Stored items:
..............................

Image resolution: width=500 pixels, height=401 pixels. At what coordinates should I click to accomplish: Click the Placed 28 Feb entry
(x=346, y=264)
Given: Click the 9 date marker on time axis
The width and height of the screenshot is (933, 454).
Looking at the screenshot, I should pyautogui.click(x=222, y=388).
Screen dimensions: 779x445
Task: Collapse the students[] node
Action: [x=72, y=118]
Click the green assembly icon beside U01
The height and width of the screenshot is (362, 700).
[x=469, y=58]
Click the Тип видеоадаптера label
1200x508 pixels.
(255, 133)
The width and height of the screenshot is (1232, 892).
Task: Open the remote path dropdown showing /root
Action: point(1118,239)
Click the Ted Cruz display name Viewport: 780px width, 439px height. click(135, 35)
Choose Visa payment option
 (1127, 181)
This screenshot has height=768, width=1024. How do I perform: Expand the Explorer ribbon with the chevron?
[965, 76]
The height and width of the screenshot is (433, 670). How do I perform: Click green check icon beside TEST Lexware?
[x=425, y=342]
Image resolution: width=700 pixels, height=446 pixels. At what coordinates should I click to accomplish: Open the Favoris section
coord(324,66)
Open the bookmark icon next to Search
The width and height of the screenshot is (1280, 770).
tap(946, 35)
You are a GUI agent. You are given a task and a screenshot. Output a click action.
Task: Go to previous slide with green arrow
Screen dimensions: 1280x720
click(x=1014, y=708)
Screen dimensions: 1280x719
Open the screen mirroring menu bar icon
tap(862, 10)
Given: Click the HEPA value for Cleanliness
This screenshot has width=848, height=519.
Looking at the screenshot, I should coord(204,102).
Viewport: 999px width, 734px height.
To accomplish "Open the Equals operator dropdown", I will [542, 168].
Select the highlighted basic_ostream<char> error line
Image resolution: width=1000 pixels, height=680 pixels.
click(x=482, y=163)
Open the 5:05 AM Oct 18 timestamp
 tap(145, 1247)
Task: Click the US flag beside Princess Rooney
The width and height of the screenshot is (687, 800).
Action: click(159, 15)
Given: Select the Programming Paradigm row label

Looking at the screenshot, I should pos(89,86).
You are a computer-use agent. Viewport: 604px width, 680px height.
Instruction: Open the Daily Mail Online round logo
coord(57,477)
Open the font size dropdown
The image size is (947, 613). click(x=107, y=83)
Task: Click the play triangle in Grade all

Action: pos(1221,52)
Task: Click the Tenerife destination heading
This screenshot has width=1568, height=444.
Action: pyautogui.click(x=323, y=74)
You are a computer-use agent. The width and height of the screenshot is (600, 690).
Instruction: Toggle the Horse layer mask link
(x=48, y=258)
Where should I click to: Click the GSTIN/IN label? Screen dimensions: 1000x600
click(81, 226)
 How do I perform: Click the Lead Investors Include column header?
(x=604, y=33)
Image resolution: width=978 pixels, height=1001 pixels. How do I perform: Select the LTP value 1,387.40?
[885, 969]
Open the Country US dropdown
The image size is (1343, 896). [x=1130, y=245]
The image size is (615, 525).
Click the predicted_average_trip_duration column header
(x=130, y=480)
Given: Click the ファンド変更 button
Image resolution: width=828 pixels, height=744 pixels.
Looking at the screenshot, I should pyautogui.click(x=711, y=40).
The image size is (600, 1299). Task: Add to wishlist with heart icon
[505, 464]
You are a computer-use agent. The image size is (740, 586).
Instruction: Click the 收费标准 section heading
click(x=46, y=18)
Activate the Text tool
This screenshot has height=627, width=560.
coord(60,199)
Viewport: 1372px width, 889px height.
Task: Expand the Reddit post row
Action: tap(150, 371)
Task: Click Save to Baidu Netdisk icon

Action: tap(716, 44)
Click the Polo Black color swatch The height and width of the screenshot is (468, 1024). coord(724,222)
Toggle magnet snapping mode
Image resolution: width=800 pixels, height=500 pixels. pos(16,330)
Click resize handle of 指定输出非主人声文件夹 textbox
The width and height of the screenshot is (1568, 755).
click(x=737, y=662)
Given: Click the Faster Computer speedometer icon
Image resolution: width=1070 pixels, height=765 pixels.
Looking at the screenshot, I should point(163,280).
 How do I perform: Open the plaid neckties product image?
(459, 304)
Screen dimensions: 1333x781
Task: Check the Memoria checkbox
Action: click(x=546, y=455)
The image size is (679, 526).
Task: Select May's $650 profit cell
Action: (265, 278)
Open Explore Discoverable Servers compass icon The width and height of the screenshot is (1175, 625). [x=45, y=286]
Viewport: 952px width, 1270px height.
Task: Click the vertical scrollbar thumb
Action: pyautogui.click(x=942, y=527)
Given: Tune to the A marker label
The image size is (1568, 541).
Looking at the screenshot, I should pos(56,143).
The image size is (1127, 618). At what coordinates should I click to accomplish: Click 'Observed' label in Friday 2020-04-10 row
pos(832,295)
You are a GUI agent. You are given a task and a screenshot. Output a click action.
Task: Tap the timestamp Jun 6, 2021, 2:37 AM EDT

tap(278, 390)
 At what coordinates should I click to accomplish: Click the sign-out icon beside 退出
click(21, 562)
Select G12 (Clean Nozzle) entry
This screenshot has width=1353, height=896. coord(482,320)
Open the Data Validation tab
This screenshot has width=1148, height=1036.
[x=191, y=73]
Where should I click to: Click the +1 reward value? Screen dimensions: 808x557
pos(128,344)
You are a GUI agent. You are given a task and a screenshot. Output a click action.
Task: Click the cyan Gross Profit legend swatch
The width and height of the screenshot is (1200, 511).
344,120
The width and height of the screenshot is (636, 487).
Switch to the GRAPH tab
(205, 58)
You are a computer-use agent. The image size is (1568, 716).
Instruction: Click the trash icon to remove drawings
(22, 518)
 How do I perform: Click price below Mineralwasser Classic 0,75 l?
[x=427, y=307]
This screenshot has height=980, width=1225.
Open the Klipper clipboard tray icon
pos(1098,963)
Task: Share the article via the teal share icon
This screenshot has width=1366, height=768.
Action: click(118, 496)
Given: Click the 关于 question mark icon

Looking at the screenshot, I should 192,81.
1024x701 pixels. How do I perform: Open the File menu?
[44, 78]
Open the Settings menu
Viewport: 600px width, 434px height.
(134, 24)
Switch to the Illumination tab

..............................

## Work instruction:
Exact copies of every record above are required.

## Written response:
Image resolution: width=500 pixels, height=401 pixels. At what coordinates should I click to accomplish: Click the Placed 28 Feb entry
(x=346, y=264)
Given: Click the 9 date marker on time axis
The width and height of the screenshot is (933, 454).
Looking at the screenshot, I should pyautogui.click(x=222, y=388).
Screen dimensions: 779x445
Task: Collapse the students[] node
Action: [x=72, y=118]
Click the green assembly icon beside U01
The height and width of the screenshot is (362, 700).
[x=469, y=58]
Click the Тип видеоадаптера label
1200x508 pixels.
(255, 133)
The width and height of the screenshot is (1232, 892).
Task: Open the remote path dropdown showing /root
Action: point(1118,239)
Click the Ted Cruz display name Viewport: 780px width, 439px height. click(135, 35)
Choose Visa payment option
 (1127, 181)
This screenshot has height=768, width=1024. How do I perform: Expand the Explorer ribbon with the chevron?
[965, 76]
The height and width of the screenshot is (433, 670). How do I perform: Click green check icon beside TEST Lexware?
[x=425, y=342]
Image resolution: width=700 pixels, height=446 pixels. At what coordinates should I click to accomplish: Open the Favoris section
coord(324,66)
Open the bookmark icon next to Search
The width and height of the screenshot is (1280, 770).
tap(946, 35)
You are a GUI agent. You are given a task and a screenshot. Output a click action.
Task: Go to previous slide with green arrow
Screen dimensions: 1280x720
click(x=1014, y=708)
Screen dimensions: 1280x719
Open the screen mirroring menu bar icon
tap(862, 10)
Given: Click the HEPA value for Cleanliness
This screenshot has width=848, height=519.
Looking at the screenshot, I should coord(204,102).
Viewport: 999px width, 734px height.
To accomplish "Open the Equals operator dropdown", I will [542, 168].
Select the highlighted basic_ostream<char> error line
Image resolution: width=1000 pixels, height=680 pixels.
click(x=482, y=163)
Open the 5:05 AM Oct 18 timestamp
 tap(145, 1247)
Task: Click the US flag beside Princess Rooney
The width and height of the screenshot is (687, 800).
Action: click(159, 15)
Given: Select the Programming Paradigm row label

Looking at the screenshot, I should pos(89,86).
You are a computer-use agent. Viewport: 604px width, 680px height.
Instruction: Open the Daily Mail Online round logo
coord(57,477)
Open the font size dropdown
The image size is (947, 613). click(x=107, y=83)
Task: Click the play triangle in Grade all

Action: pos(1221,52)
Task: Click the Tenerife destination heading
This screenshot has width=1568, height=444.
Action: pyautogui.click(x=323, y=74)
You are a computer-use agent. The width and height of the screenshot is (600, 690).
Instruction: Toggle the Horse layer mask link
(x=48, y=258)
Where should I click to: Click the GSTIN/IN label? Screen dimensions: 1000x600
click(81, 226)
 How do I perform: Click the Lead Investors Include column header?
(x=604, y=33)
Image resolution: width=978 pixels, height=1001 pixels. How do I perform: Select the LTP value 1,387.40?
[885, 969]
Open the Country US dropdown
The image size is (1343, 896). [x=1130, y=245]
The image size is (615, 525).
Click the predicted_average_trip_duration column header
(x=130, y=480)
Given: Click the ファンド変更 button
Image resolution: width=828 pixels, height=744 pixels.
Looking at the screenshot, I should pyautogui.click(x=711, y=40).
The image size is (600, 1299). Task: Add to wishlist with heart icon
[505, 464]
You are a computer-use agent. The image size is (740, 586).
Instruction: Click the 收费标准 section heading
click(x=46, y=18)
Activate the Text tool
This screenshot has height=627, width=560.
coord(60,199)
Viewport: 1372px width, 889px height.
Task: Expand the Reddit post row
Action: tap(150, 371)
Task: Click Save to Baidu Netdisk icon

Action: tap(716, 44)
Click the Polo Black color swatch The height and width of the screenshot is (468, 1024). coord(724,222)
Toggle magnet snapping mode
Image resolution: width=800 pixels, height=500 pixels. pos(16,330)
Click resize handle of 指定输出非主人声文件夹 textbox
The width and height of the screenshot is (1568, 755).
click(x=737, y=662)
Given: Click the Faster Computer speedometer icon
Image resolution: width=1070 pixels, height=765 pixels.
Looking at the screenshot, I should point(163,280).
 How do I perform: Open the plaid neckties product image?
(459, 304)
Screen dimensions: 1333x781
Task: Check the Memoria checkbox
Action: click(x=546, y=455)
The image size is (679, 526).
Task: Select May's $650 profit cell
Action: (265, 278)
Open Explore Discoverable Servers compass icon The width and height of the screenshot is (1175, 625). [x=45, y=286]
Viewport: 952px width, 1270px height.
Task: Click the vertical scrollbar thumb
Action: pyautogui.click(x=942, y=527)
Given: Tune to the A marker label
The image size is (1568, 541).
Looking at the screenshot, I should pos(56,143).
The image size is (1127, 618). At what coordinates should I click to accomplish: Click 'Observed' label in Friday 2020-04-10 row
pos(832,295)
You are a GUI agent. You are given a task and a screenshot. Output a click action.
Task: Tap the timestamp Jun 6, 2021, 2:37 AM EDT

tap(278, 390)
 At what coordinates should I click to accomplish: Click the sign-out icon beside 退出
click(21, 562)
Select G12 (Clean Nozzle) entry
This screenshot has width=1353, height=896. coord(482,320)
Open the Data Validation tab
This screenshot has width=1148, height=1036.
[x=191, y=73]
Where should I click to: Click the +1 reward value? Screen dimensions: 808x557
pos(128,344)
You are a GUI agent. You are given a task and a screenshot. Output a click action.
Task: Click the cyan Gross Profit legend swatch
The width and height of the screenshot is (1200, 511).
344,120
The width and height of the screenshot is (636, 487).
Switch to the GRAPH tab
(205, 58)
You are a computer-use agent. The image size is (1568, 716).
Instruction: Click the trash icon to remove drawings
(22, 518)
 How do I perform: Click price below Mineralwasser Classic 0,75 l?
[x=427, y=307]
This screenshot has height=980, width=1225.
Open the Klipper clipboard tray icon
pos(1098,963)
Task: Share the article via the teal share icon
This screenshot has width=1366, height=768.
Action: click(118, 496)
Given: Click the 关于 question mark icon

Looking at the screenshot, I should 192,81.
1024x701 pixels. How do I perform: Open the File menu?
[44, 78]
Open the Settings menu
Viewport: 600px width, 434px height.
(134, 24)
Switch to the Illumination tab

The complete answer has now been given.